There are many things we desire to protect in life. Some are possessions but for most of us, we long to protect the ones we love. However, as grow older, and hopefully wiser, the more we realize we cannot protect them from everything. Truthfully we cannot protect them from much that life throws their way. We can be there for them we can help them through the difficulties they are going through. This is a form of protection, one which reminds them they are never alone.
I texted a deceased person today. I intended to text the person I just didn’t know he had passed away on Sunday evening.

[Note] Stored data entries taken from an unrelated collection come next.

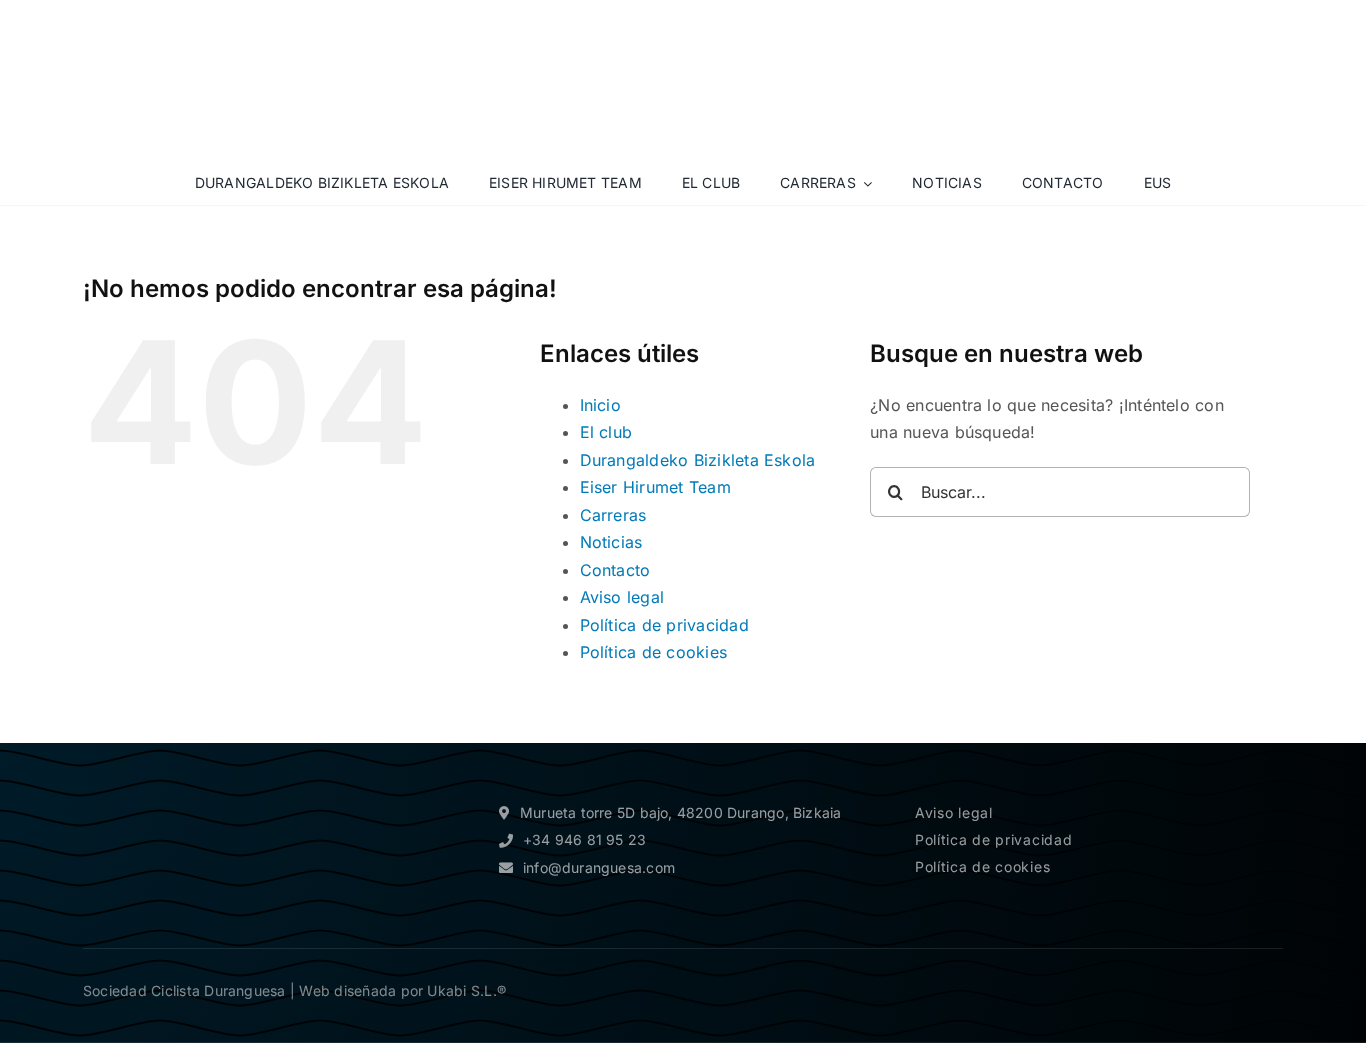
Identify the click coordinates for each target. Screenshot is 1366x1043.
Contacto (615, 570)
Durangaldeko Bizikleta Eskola (698, 460)
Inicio (600, 405)
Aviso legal (622, 597)
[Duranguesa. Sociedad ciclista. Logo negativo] (173, 781)
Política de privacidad (664, 625)
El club (606, 432)
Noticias (611, 542)
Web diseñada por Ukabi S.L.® (402, 990)
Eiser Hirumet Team (655, 487)
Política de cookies (654, 652)
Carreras (613, 515)
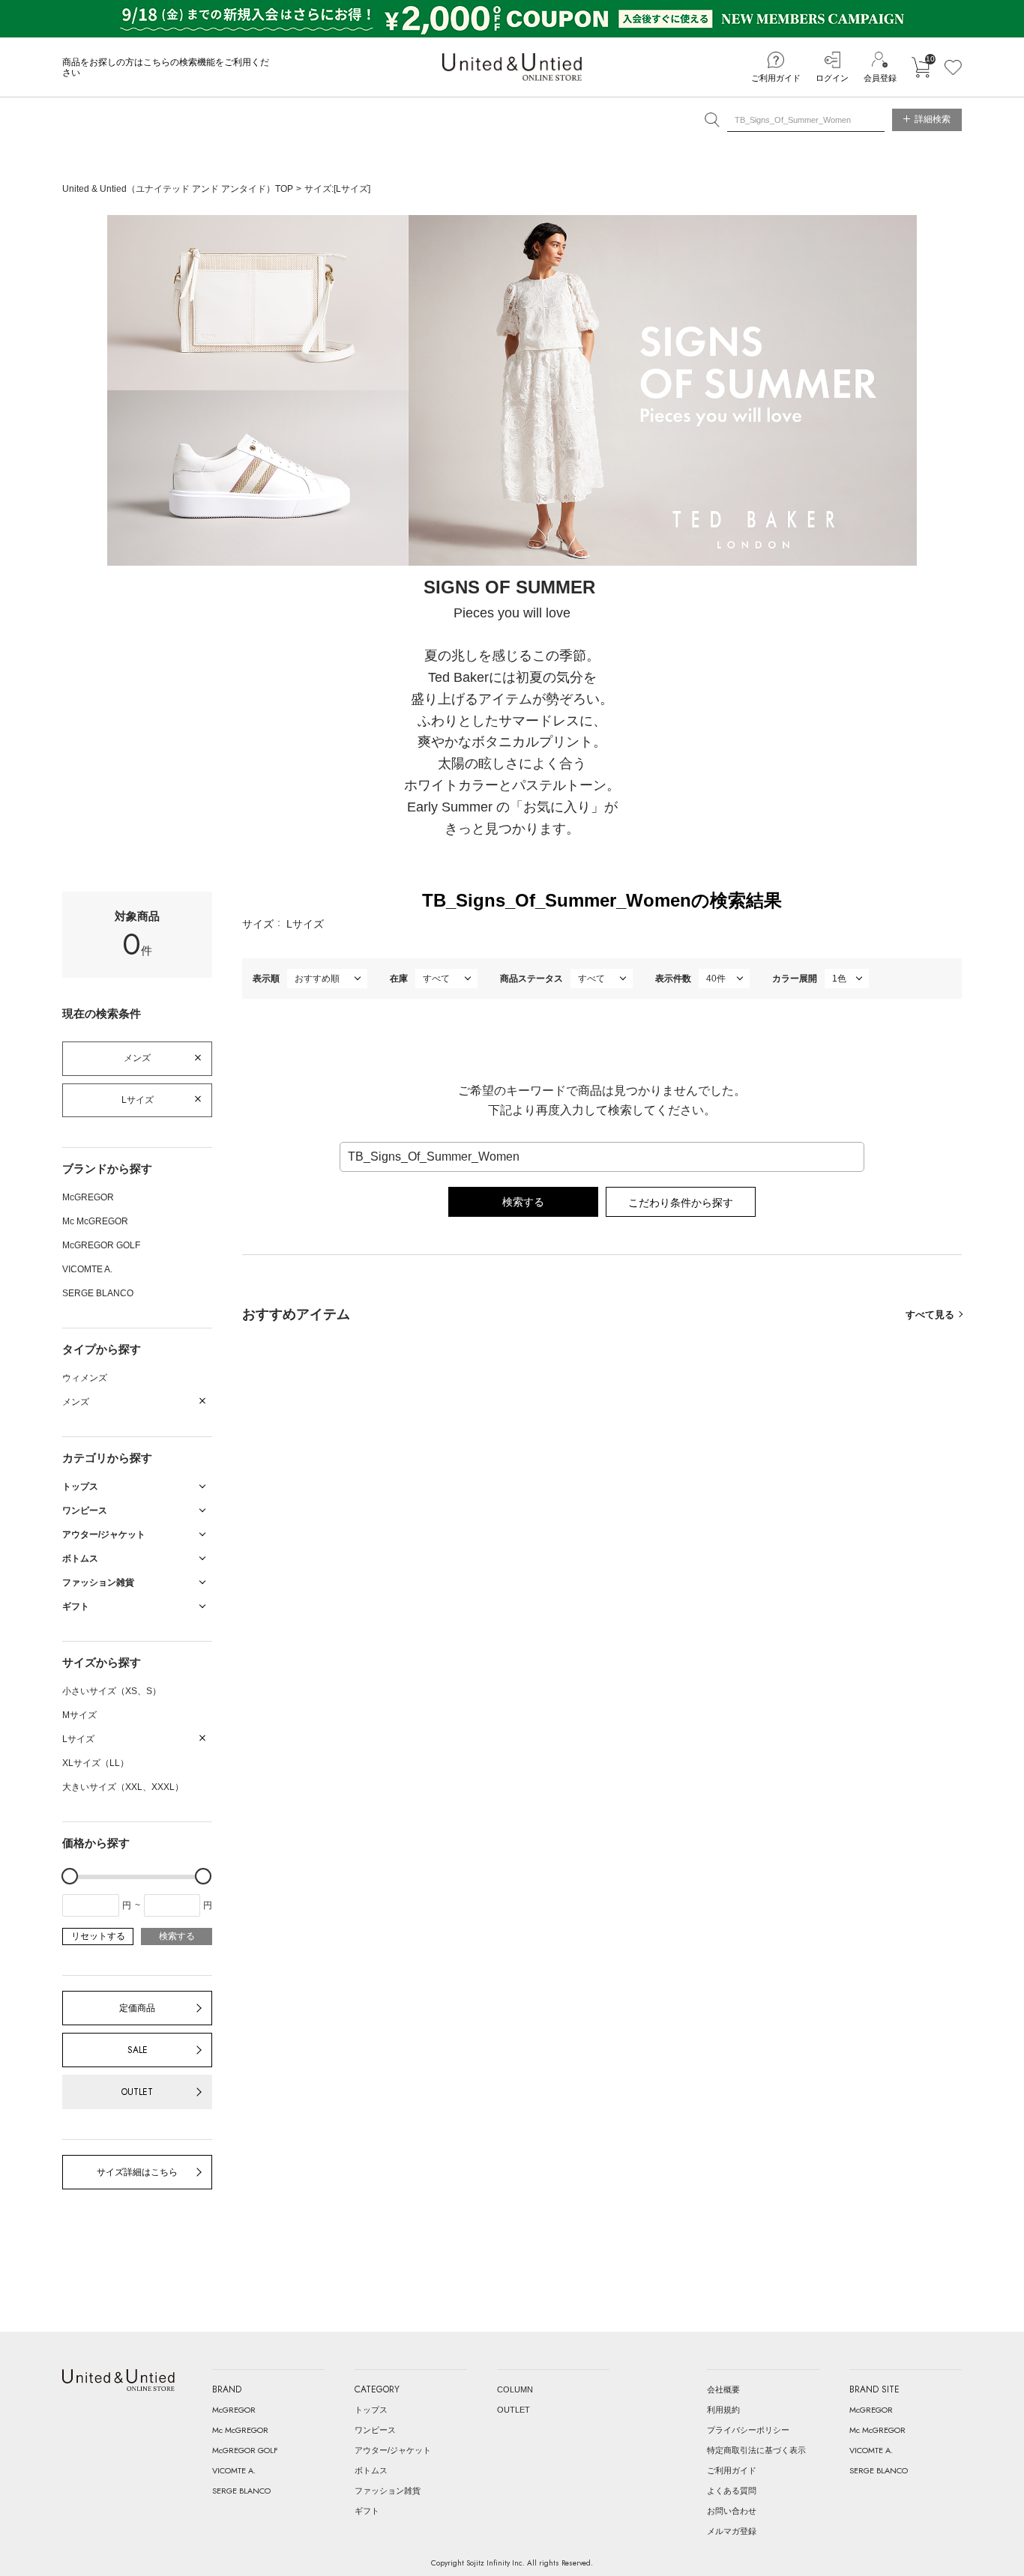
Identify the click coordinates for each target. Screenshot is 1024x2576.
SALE (137, 2050)
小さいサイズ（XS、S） (111, 1691)
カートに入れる (921, 67)
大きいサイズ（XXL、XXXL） (123, 1787)
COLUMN (515, 2389)
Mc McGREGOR (95, 1221)
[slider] (69, 1876)
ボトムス (371, 2470)
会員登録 (880, 77)
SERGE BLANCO (97, 1293)
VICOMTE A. (87, 1269)
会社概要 (723, 2389)
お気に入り (953, 67)
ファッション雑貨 (388, 2490)
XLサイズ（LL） (95, 1763)
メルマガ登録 (731, 2531)
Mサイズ (79, 1715)
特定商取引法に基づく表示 (756, 2450)
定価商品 (137, 2008)
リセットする (98, 1936)
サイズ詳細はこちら (137, 2172)
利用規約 (723, 2409)
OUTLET (137, 2092)
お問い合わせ (731, 2510)
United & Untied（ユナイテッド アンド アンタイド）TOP (177, 189)
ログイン (832, 77)
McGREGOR (88, 1197)
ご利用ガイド (776, 77)
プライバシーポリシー (748, 2429)
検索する (177, 1936)
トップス (371, 2409)
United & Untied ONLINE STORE (512, 67)
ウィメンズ (84, 1378)
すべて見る (930, 1314)
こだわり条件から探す (680, 1203)
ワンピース (375, 2429)
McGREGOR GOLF (101, 1245)
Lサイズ (137, 1100)
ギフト (367, 2510)
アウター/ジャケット (393, 2450)
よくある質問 (731, 2490)
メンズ (137, 1058)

On my way to a community meeting this morning I drove through a small town and read on a local business sign; “R.I.P. Jim Smith.“* It took me a moment, the name sounded familiar, and then I recognized it as a name of one of the fathers in our program. The next second it dawned on me he had also once worked at the business with the sign. I called someone who knew the father and he confirmed that; “Yes, he was in a car accident over the weekend and lost his life.” It became even more shocking when I realized I’d texted the deceased father a couple of hours earlier. I was doing my routine check-in with him and many of the other dads our program works with to see how their week was going. Jim* was an engaged father, in his early 20’s, with one infant daughter he adored. He worked full-time, went to school and loved his wife and family.
After the confirmation of his passing everything else melted away. I prayed for his family but truly cannot imagine the hurt, doubt and confusion they are experiencing. At lunch I talked with Beth and told her about the dad. She then said she had spoken with a wife this morning, whose husband had recently taken his own life, after a long battle with alcohol. Death, it seems, is making it’s presence known this Tuesday. We both told each other; “I love you very much!” as we ended the conversation.
We are but candles swiftly extinguished. The light of our lives burn brightly and quickly dim. There is no tomorrow, no guarantee of another breath, moment or chance to let those we care for, appreciate and love know how much they mean to us.